Rousseff Gets No-Confidence Vote From Brazil InvestorsJulia Leite and Raymond Colitt
Brazilian President Dilma Rousseff said in her re-election victory speech two nights ago that she would implement “great changes” quickly. Investors are reminding her just how urgent that task is.
They drove the real down 1.9 percent and pushed stocks down as much as 6.2 percent yesterday, showing their concern that Rousseff’s second four-year term will fail to bring relief to an economy marred by recession and high inflation. While the real and stocks climbed today, the currency and the Ibovespa equity benchmark are still down 11 percent over the past three months amid the closest presidential race since at least 1945.
The selloff underscores the urgency for Rousseff to restore investor confidence by signaling a change in economic policy and naming a replacement for departing Finance Minister Guido Mantega. While the 66-year-old president won voters’ support with policies that helped lift millions of Brazilians out of poverty and reduced unemployment, money managers from Federated Investors Inc. to Wells Fargo Private Bank are waiting to see what changes she makes after the Oct. 26 ballot.
“Foreign investors are voting no, and Brazil needs foreign investment,” Michelle Gibley, the director of international research at San Francisco-based Charles Schwab Corp., which oversees $2.4 trillion in assets, said by phone. “The real falling just exacerbates the inflation problem, which is persistently high. Reducing fiscal spending would be key, and a new finance minister would be a good start.”
Rousseff vowed in her victory speech to take “urgent actions” to boost economic growth and fight inflation. While she has said that her new government will have a fresh team, including a replacement for Mantega, she said in a televised interview yesterday that it wasn’t the right time to discuss names, and that Brazil’s financial markets “will calm down.”
The president’s press office declined to comment on the process for appointing a new finance minister and on the administration’s efforts to reach out to investors. Requests for comment from the Finance Ministry and Rousseff’s campaign office weren’t returned.
The Ibovespa climbed 2.2 percent today to 51,623.67 as of 8:12 a.m. in New York, trimming yesterday’s 2.8 percent loss that brought the gauge to the lowest since April. The real rose from a nine-year low, adding 1.1 percent to 2.4946 per dollar after sinking 1.9 percent yesterday.
Mantega, who oversaw lower taxes, more subsidized credit and increased public spending while at the post, told reporters yesterday that Rousseff’s re-election showed that Brazilians approved of the government’s economic policies. Rousseff, who has maintained record-low unemployment even as the economy posted the slowest growth under any Brazilian president in more than two decades, won 52 percent of the vote, while Senator Aecio Neves garnered 48 percent.

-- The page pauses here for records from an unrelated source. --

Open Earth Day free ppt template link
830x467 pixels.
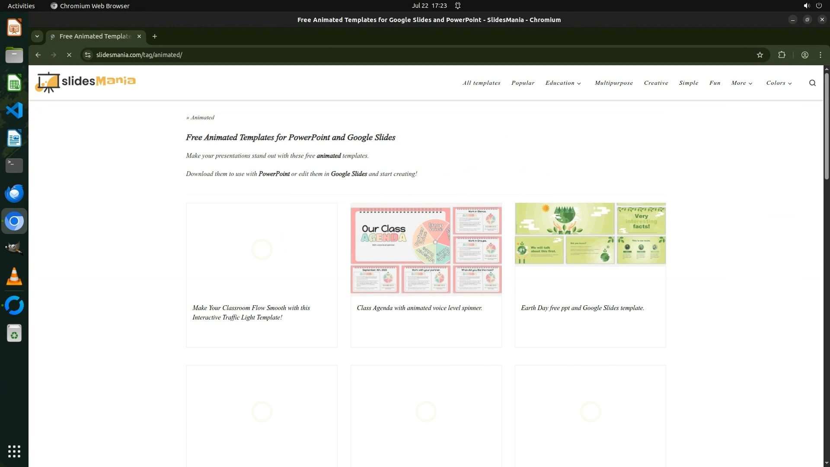pos(582,308)
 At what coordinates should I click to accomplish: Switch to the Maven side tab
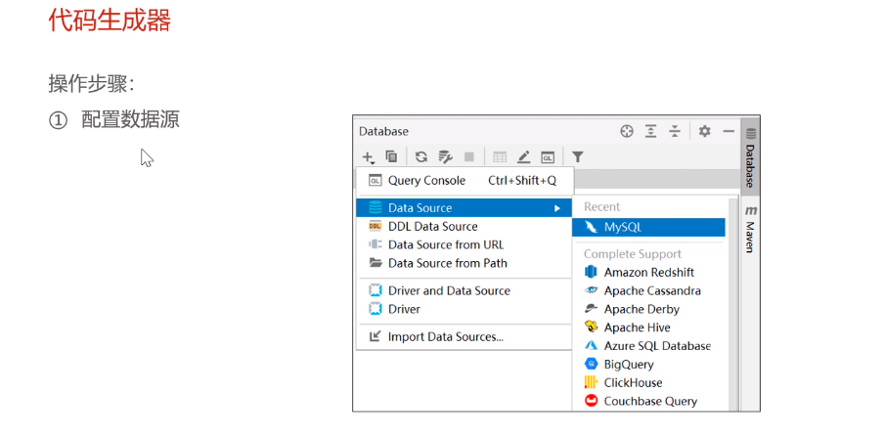click(751, 231)
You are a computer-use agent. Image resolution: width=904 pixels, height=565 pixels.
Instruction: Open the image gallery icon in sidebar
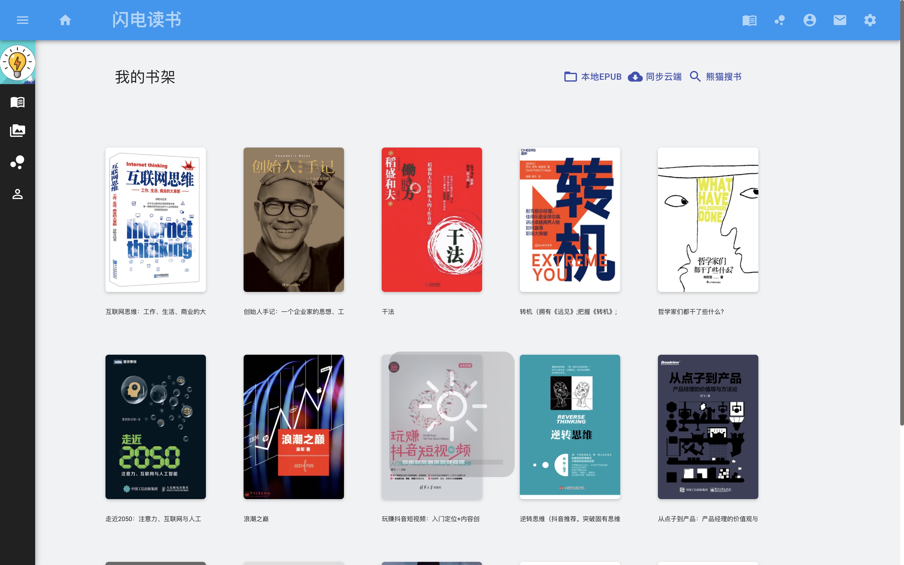pyautogui.click(x=18, y=131)
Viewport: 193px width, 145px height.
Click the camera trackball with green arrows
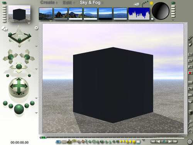tap(19, 87)
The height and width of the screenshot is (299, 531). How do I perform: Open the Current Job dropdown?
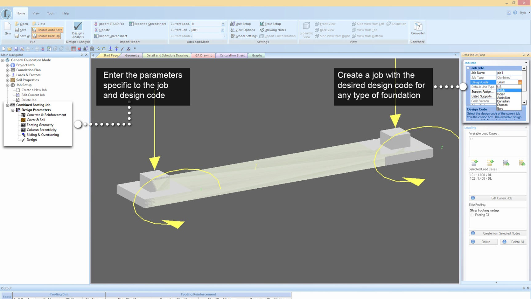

A new finance minister needs to put investors at ease by giving an indication of what Rousseff’s administration has in store for the Brazilian economy, according to Sean Lynch, the Omaha, Nebraska-based managing director of global equity research and strategy at Wells Fargo Private Bank, which oversees $179 billion. He has a neutral weighting on Brazil, and said he’s waiting for cabinet appointments to come out before reviewing his position.
“The gauge for the markets going forward will be how the administration balances the need for growth with its social goals,” Lynch said by e-mail. “It could be possible that equity prices move closer to their 2013 and 2014 lows if swift and deliberate action is not taken by the government to put a floor, or at least a perception of such, under the weakening economic environment.”
Brazil is forecast to grow 1 percent next year, according to the latest central-bank survey of analysts. That is half the average pace during Rousseff’s first three years in office. Gross domestic product contracted 0.6 percent in the second quarter after a revised decline of 0.2 percent in the first three months. Inflation has remained above the midpoint of the central bank’s target range throughout her first term.
Rousseff doesn’t have a clear idea yet of what policy and staff changes she wants to enact and a drawn-out process will discourage investors, according to political analyst Rafael Cortez of Tendencias Consultores.
“This government still doesn’t believe that the lack of confidence is the cause of economic lethargy, and there are likely to be more internal discussions,” Cortez said by phone yesterday.
While the Ibovespa is trading near the cheapest price-to-earnings ratio in five months, the uncertainty about economic policies and Rousseff’s new cabinet will keep pressure on asset prices, according to Audrey Kaplan, the head of international equities for Federated, who has a neutral rating on Brazilian shares.
“If we could see some strong economic pillars, such as an indication of inflation anchoring, or a convincing environment for promoting growth, then you can look at the valuations” Kaplan said by phone. “Right now, with so many unknowns, it’s hard to have that long term view.”